Já em 2004, a família tinha feito um projecto para recuperar os anexos da casa e reactivar o caminho de Santiago. A ideia mantém-se, conta o proprietário, que esclarece que o objectivo não é abrir a casa permanentemente, por ser uma residência da família, mas dar uso aos anexos: voltar a abrir a capela, fazer da Casa da Guarda um centro de interpretação e criar um espaço museológico com o hospital e a botica, com a particularidade de esta vender “mezinhas”, explorando as tradições da comunidade local, tão conhecida pelo Congresso de Medicina Popular.

David Ferreira, técnico da Direcção Regional de Cultura do Norte, reconhece que é muito importante reactivar o caminho e lembra que “o paço está classificado como monumento de interesse público” desde 2011: “Tudo o que seja atrair visitantes é bom. Quem faz o caminho de Santiago são pessoas sensíveis em relação ao património cultural e natural e podem-lhe fazer boa publicidade.” O técnico sublinha que, em articulação com o turismo e os municípios, se tem vindo a reestruturar este tipo de rotas e os monumentos que lhe estão associados. “Em Trás-os-Montes, isso articula-se com uma paisagem muito bonita e com uma oferta gastronómica.”

O padre Fontes também está esperançado com o projecto. “É um sonho meu desde que aqui estou”, reactivar o Caminho de Santiago em Vilar de Perdizes.

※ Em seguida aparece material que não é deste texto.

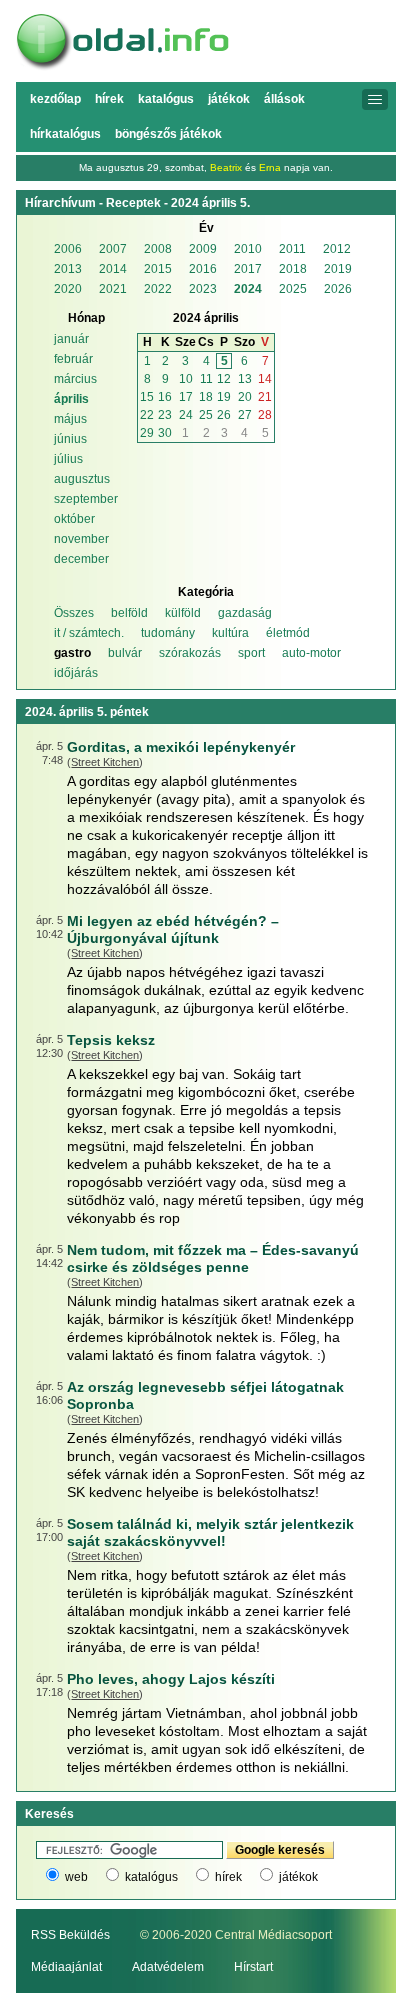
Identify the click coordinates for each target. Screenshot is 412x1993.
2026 (338, 289)
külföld (183, 613)
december (81, 559)
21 (265, 397)
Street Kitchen (105, 762)
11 (206, 379)
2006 (68, 249)
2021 (113, 289)
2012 (337, 249)
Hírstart (253, 1967)
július (68, 459)
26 (224, 415)
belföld (129, 613)
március (75, 379)
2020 (68, 289)
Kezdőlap (55, 99)
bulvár (125, 653)
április (71, 399)
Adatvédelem (168, 1967)
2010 (248, 249)
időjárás (76, 673)
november (81, 539)
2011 (292, 249)
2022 (158, 289)
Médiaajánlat (66, 1967)
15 (147, 397)
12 (224, 379)
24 (186, 415)
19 (224, 397)
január (71, 339)
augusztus (82, 479)
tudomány (168, 633)
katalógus (151, 1877)
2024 (248, 289)
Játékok (229, 99)
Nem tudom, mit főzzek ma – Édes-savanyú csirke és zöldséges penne (213, 1258)
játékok (298, 1877)
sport (251, 653)
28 (265, 415)
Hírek (109, 99)
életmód (288, 633)
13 (245, 379)
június (70, 439)
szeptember (86, 499)
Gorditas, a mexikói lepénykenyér (181, 747)
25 (206, 415)
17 (186, 397)
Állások (284, 99)
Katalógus (166, 99)
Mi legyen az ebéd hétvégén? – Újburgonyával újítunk (173, 929)
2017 (248, 269)
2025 (293, 289)
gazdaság (245, 613)
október (74, 519)
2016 (203, 269)
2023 (203, 289)
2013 (68, 269)
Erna (270, 167)
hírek (228, 1877)
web (76, 1877)
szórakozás (190, 653)
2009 (203, 249)
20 (245, 397)
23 (165, 415)
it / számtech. (89, 633)
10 (186, 379)
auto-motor (311, 653)
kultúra (230, 633)
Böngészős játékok (168, 134)
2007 (113, 249)
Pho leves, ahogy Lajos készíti (171, 1679)
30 (165, 433)
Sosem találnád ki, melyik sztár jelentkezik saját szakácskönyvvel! (210, 1532)
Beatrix (226, 167)
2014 (113, 269)
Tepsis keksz (111, 1040)
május (70, 419)
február (73, 359)
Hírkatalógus (65, 134)
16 (165, 397)
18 (206, 397)
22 (147, 415)
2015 (158, 269)
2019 (338, 269)
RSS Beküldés (70, 1935)
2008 (158, 249)
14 (265, 379)
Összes (74, 613)
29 (147, 433)
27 (245, 415)
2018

O organizador do Congresso Luso-Galaico Trás-os-Montes nos Caminhos de Santiago classifica o caminho como “um veículo de cultura”.

Moniz de Bettencourt defende que o projecto de recuperação do paço pode vir a “servir de paradigma” para muitas casas antigas que precisam de ser recuperadas, algo que considera importante uma vez que “o principal património construído do país é o privado”. Diz contudo não ter “expectativas extraordinárias” quanto à selecção para o programa da Europa Nostra, porque Portugal tem dois monumentos seleccionados: “Há muitas hipóteses de uma das coisas sair do programa.”